Burung-burung itu diduga diperdagangkan secara ilegal. Adapun perkaranya sendiri masih berlanjut meski barang buktinya harus dimusnahkan karena terindikasi terpapar penyakit berbahaya. Penyakit itu bisa menular pada satwa unggas lainnya dan menyebabkan tingkat kematian yang tinggi.
”Dari 156 ekor burung tersebut, berdasarkan hasil uji laboratorium, infeksi virus Avian Influenza atau flu burung ditemukan pada burung Tledekan dan Bimoli. Untuk memutus rantai sebaran virus, seluruh burung harus dimusnahkan,” ujar Musyaffaf Fauzi.
Avian influenza merupakan virus berbahaya karena bersifat zoonosis, artinya tidak hanya menular pada sesama unggas melainkan juga bisa menular kepada manusia. Paparan virus AI pada manusia bisa menimbulkan penyakit yang parah bahkan menyebabkan kematian.
Telur impor
Selain memusnahkan burung asal Nusa Tenggara Timur, BBKP Surabaya pada saat bersamaan juga memusnahkan sekotak telur impor dari Taiwan. Dalam kotak itu terdapat 14 butir telur yang kondisinya sebagian sudah busuk sehingga rentan menyebarkan beragam penyakit di lingkungan sekitar.
Berdasarkan hasil uji laboratorium, infeksi virus flu burung ditemukan pada burung Tledekan dan Bimoli, untuk memutus rantai sebaran virus, seluruh burung harus dimusnahkan (Musyaffaf Fauzi)
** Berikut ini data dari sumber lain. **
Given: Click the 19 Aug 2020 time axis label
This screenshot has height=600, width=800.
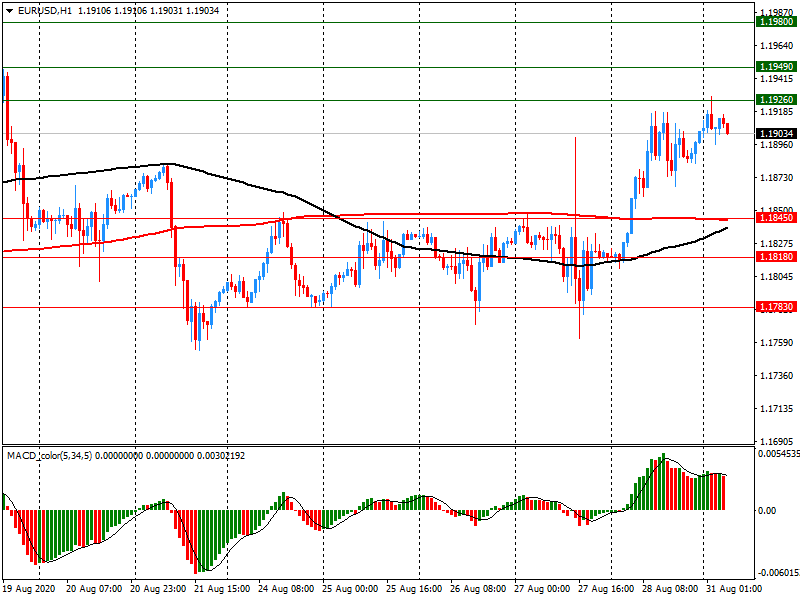Looking at the screenshot, I should pos(29,590).
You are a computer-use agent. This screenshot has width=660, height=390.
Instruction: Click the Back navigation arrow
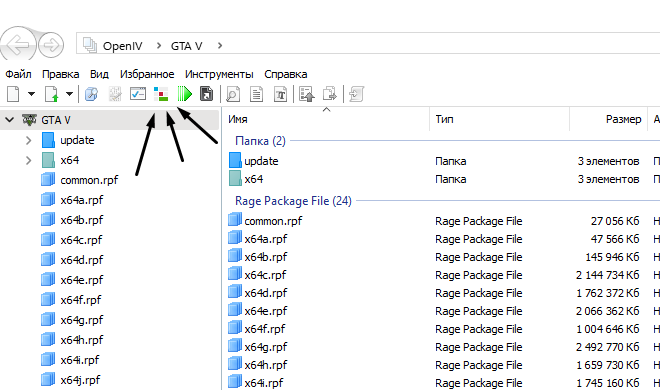tap(17, 44)
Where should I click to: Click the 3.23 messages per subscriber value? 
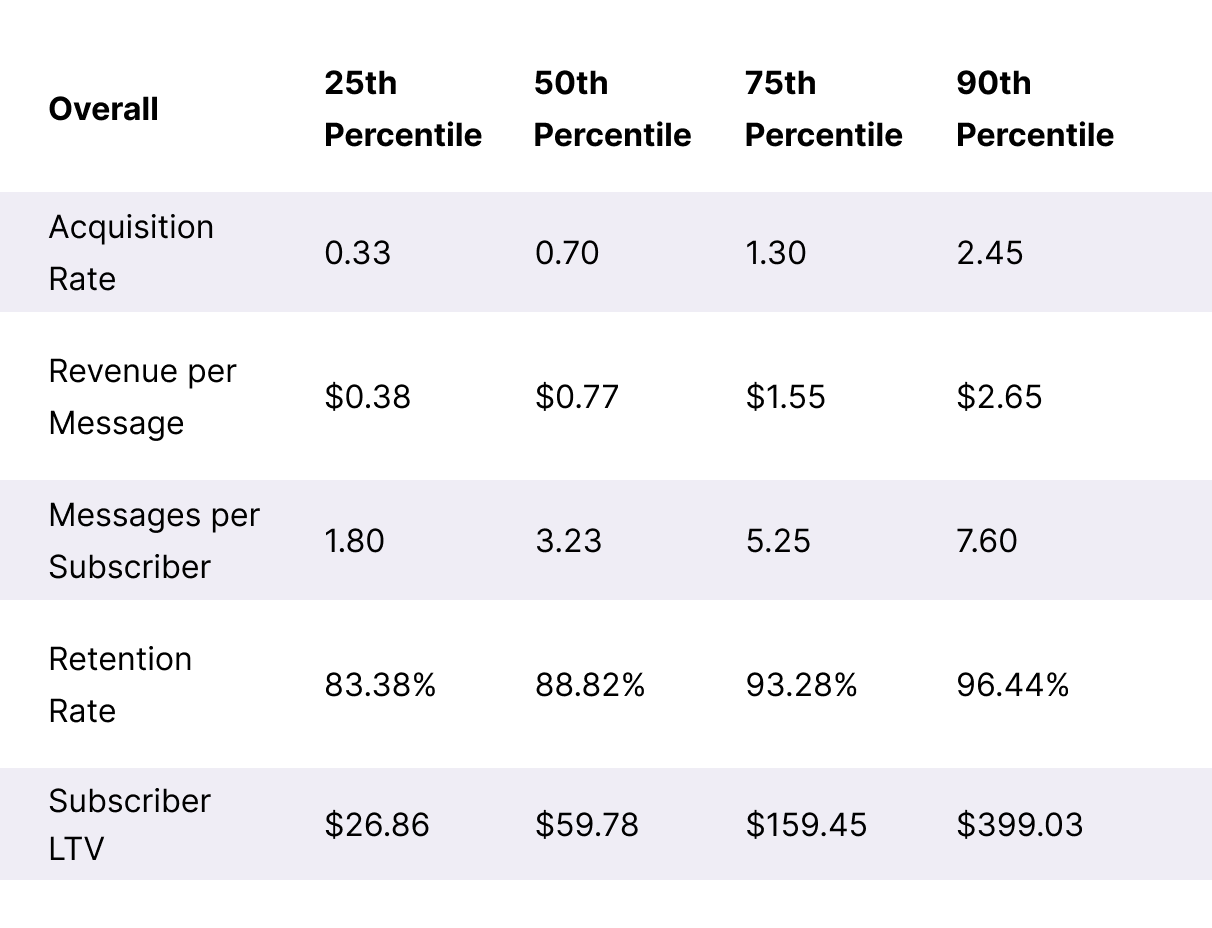(568, 541)
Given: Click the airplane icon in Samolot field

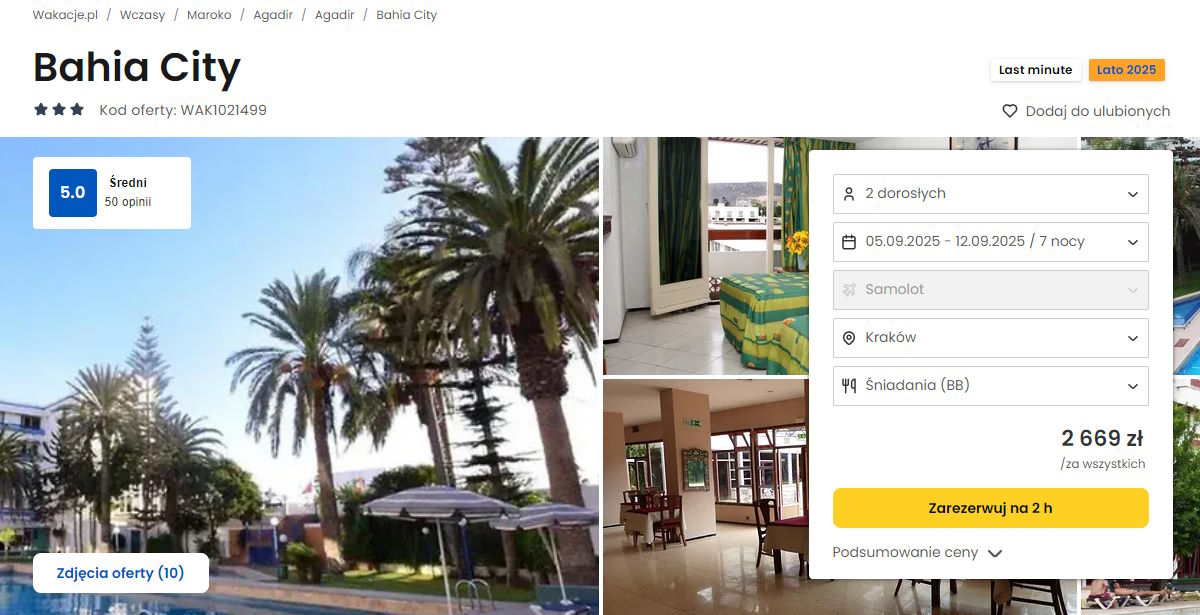Looking at the screenshot, I should pyautogui.click(x=849, y=290).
Kepala Bidang Karantina Hewan BBKP Surabaya Cicik Sri Sukarsih mengatakan telur impor itu merupakan hasil penindakan yang dilakukan oleh Karantina Pertanian Surabaya Wilayah Kerja Kediri. Masuknya telur impor itu tidak disertai dengan dokumen karantina sehingga berpotensi menyebarkan penyakit yang berbahaya.
”Selain kondisinya rusak dan busuk, berdasarkan hasil pengamatan dalam pengasingan, telur itu tertular hama dan penyakit hewan karantina atau HPHK. Tindakan pemusnahan itu sendiri didasarkan pada Undang Undang Nomor 21/2019,” kata Cicik.
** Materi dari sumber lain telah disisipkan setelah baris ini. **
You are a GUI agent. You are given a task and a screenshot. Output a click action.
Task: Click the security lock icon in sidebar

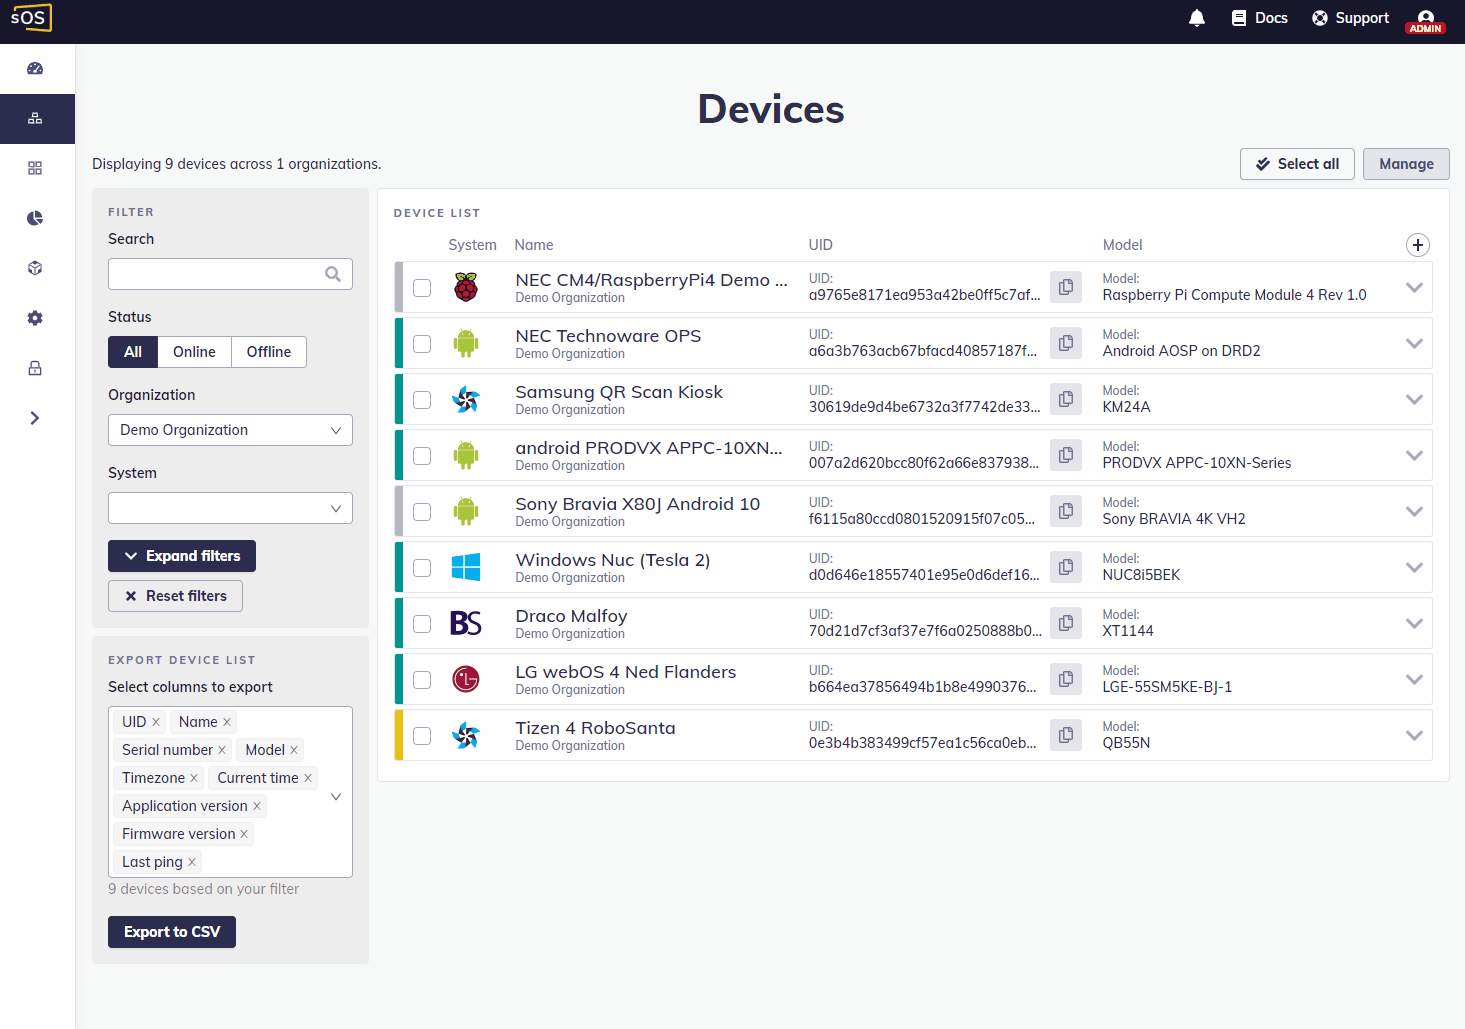point(35,368)
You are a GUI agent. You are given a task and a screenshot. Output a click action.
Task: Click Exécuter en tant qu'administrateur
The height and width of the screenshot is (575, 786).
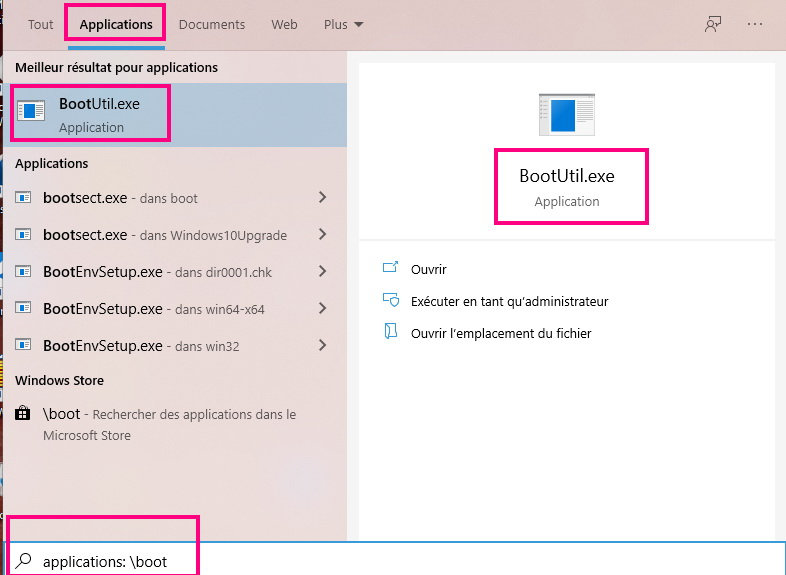click(x=509, y=301)
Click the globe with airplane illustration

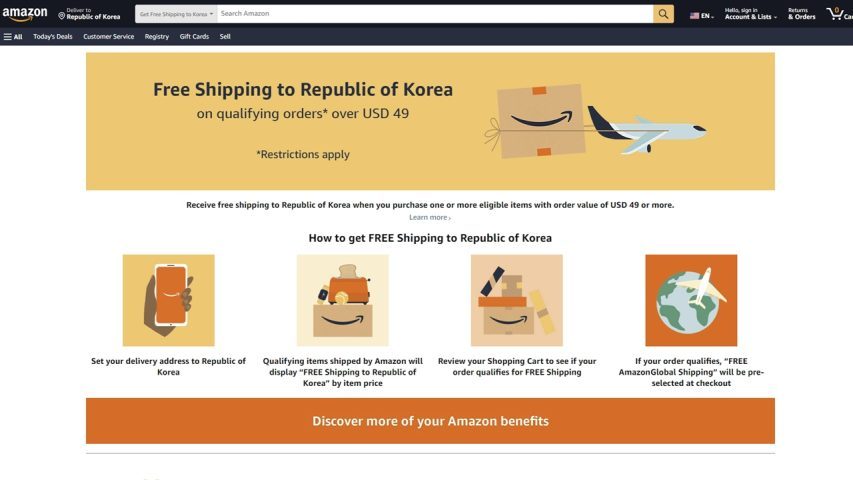[691, 300]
Sebelumnya, BBKP Surabaya memusnahkan sebanyak 287,7 ton jahe impor asal India dan Myanmar yang masuk melalui Pelabuhan Tanjung Perak Surabaya. Pemusnahan dengan cara dibakar itu dilakukan di incinerator milik PT Hijau Alam Nusantara di Kecamatan Ngoro, Mojokerto, Jumat (26/3/2021).
Berdasarkan volume, jahe impor yang dimusnahkan kali ini lebih besar dibandingkan dengan yang pekan lalu. Sebelumnya, jahe yang dimusnahkan sebanyak 108 ton. Jahe itu berasal dari Vietnam dan Myanmar yang masuk melalui Pelabuhan Tanjung Priok Jakarta.
”Sistem perkarantinaan akan terus diperkuat untuk melindungi kelestarian sumber daya pertanian di Tanah Air. Adapun penolakan jahe impor yang berpotensi mengandung penyakit dan ditindaklanjuti dengan pemusnahan ini telah didasari hasil kajian dan analisa risiko,” ujar Sekretaris Badan Karantina Pertanian Kementerian Pertanin Wisnu Haryana di Mojokerto.
Hasil pemeriksaan laboratorium menunjukkan jahe impor tersebut berpotensi membawa hama dan penyakit tumbuhan sehingga tidak memenuhi persyaratan karantina yang ditetapkan oleh Pemerintah Indonesia. Hama dan penyakit itu berpotensi mengontaminasi tanaman jahe lokal yang produktivitasnya mencapai Rp 3,4 triliun per tahun.